Isi putusannya adalah memerintahkan KPU menerbitkan DCT anggota DPD baru yang memasukan nama OSO. Dalam putusan perkara Nomor 242/G/SPPU/2018/PTUN.JKT, majelis hakim PTUN Jakarta juga membatalkan keputusan KPU Nomor 1130/PL.01.4-Kpt/06/KPU/IX/2018 tentang penetapan DCT Pemilu Anggota DPD Tahun 2019.

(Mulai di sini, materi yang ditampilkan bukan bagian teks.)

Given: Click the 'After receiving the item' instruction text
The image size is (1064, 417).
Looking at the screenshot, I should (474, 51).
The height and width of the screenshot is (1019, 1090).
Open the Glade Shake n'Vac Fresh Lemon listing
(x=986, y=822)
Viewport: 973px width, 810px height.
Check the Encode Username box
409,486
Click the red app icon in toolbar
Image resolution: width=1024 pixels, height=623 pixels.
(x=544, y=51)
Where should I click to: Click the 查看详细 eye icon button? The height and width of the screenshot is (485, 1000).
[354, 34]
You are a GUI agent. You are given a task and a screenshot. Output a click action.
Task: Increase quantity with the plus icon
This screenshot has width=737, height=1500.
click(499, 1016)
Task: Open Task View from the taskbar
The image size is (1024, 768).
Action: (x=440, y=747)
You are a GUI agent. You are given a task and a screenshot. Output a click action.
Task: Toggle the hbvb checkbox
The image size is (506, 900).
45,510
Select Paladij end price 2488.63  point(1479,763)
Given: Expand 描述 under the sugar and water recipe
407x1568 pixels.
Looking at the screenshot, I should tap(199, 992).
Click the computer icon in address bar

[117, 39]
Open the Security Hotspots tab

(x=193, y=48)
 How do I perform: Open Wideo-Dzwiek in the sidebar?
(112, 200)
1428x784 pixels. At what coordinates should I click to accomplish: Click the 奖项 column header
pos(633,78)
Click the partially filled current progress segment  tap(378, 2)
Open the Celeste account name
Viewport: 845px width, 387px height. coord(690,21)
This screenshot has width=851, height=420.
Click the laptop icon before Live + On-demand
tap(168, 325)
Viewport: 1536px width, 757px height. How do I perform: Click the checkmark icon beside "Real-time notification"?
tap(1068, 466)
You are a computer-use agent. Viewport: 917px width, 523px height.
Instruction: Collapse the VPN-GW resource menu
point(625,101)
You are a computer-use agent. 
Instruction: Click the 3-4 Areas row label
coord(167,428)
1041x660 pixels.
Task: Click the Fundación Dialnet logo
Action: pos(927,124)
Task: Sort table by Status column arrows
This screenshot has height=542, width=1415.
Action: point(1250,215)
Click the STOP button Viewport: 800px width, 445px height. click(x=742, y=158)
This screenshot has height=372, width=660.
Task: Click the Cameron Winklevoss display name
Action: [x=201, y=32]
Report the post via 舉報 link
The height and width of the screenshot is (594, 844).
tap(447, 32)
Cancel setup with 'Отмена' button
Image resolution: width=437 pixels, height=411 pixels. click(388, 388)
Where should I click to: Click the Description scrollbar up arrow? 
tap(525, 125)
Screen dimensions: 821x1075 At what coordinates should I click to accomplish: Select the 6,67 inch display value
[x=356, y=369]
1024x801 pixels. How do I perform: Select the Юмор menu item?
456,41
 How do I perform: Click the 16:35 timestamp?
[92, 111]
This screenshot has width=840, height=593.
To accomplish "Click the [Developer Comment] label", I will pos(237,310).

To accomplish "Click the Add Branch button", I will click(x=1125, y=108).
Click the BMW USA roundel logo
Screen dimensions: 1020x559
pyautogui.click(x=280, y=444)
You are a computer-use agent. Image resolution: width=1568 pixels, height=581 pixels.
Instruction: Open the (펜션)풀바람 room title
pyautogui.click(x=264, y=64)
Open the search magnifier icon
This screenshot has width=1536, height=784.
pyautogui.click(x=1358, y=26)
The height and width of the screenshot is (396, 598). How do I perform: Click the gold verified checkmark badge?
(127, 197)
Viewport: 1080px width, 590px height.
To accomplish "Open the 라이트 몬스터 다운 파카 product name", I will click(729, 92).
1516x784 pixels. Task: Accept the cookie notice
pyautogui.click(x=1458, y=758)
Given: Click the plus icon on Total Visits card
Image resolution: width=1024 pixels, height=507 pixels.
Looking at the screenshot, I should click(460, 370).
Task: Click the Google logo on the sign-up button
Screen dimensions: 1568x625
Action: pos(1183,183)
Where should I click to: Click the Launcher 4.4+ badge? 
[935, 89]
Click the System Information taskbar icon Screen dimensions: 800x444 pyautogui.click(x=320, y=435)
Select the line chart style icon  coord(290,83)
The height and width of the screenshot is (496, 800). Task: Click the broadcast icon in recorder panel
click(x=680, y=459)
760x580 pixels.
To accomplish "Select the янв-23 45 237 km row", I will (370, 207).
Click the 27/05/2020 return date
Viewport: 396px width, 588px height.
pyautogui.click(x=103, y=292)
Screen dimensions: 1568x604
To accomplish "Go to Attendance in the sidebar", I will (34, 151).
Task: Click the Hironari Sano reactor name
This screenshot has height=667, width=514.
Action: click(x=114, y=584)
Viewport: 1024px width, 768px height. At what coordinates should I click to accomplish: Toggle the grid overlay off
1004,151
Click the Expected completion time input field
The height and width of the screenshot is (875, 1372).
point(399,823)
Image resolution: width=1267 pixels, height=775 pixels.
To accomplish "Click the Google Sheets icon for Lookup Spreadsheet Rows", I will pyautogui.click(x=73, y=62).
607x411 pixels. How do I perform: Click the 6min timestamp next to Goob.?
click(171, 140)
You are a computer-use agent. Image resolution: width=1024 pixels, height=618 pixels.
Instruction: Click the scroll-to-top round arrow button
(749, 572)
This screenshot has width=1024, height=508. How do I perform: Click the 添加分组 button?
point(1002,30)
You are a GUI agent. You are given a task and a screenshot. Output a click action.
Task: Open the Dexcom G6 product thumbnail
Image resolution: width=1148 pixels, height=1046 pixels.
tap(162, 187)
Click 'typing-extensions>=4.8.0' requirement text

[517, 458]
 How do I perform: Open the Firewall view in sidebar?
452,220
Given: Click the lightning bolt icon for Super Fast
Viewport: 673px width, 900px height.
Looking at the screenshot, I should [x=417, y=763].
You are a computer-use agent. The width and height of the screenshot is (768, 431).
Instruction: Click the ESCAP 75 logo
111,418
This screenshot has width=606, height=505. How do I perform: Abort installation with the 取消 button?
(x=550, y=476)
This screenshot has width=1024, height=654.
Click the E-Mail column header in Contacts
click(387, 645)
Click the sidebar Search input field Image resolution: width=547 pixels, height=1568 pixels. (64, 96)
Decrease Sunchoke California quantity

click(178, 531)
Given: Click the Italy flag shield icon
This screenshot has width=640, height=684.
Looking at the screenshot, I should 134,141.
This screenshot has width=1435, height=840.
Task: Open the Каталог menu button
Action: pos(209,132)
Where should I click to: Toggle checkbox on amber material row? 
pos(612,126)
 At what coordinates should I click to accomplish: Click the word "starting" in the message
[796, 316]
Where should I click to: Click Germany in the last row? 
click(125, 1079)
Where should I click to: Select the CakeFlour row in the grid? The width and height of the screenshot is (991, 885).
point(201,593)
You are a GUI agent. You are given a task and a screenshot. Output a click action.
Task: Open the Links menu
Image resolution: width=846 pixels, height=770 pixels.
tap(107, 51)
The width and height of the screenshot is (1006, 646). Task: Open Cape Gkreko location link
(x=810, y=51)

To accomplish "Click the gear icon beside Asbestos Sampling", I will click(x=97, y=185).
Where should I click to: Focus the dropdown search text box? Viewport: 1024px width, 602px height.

Bawaslu pun telah memutus sengketa tersebut. Bawaslu memerintahkan KPU memasukkan OSO dalam DCT anggota DPD Pemilu 2019. Namun, KPU terus beralasan menjalankan putusan MK yang melarang calon Anggota DPD rangkap jabatan di kepengurusan partai politik. Sehingga tim kuasa hukum OSO melaporkan komisioner KPU ke Polda Metro Jaya. (asm)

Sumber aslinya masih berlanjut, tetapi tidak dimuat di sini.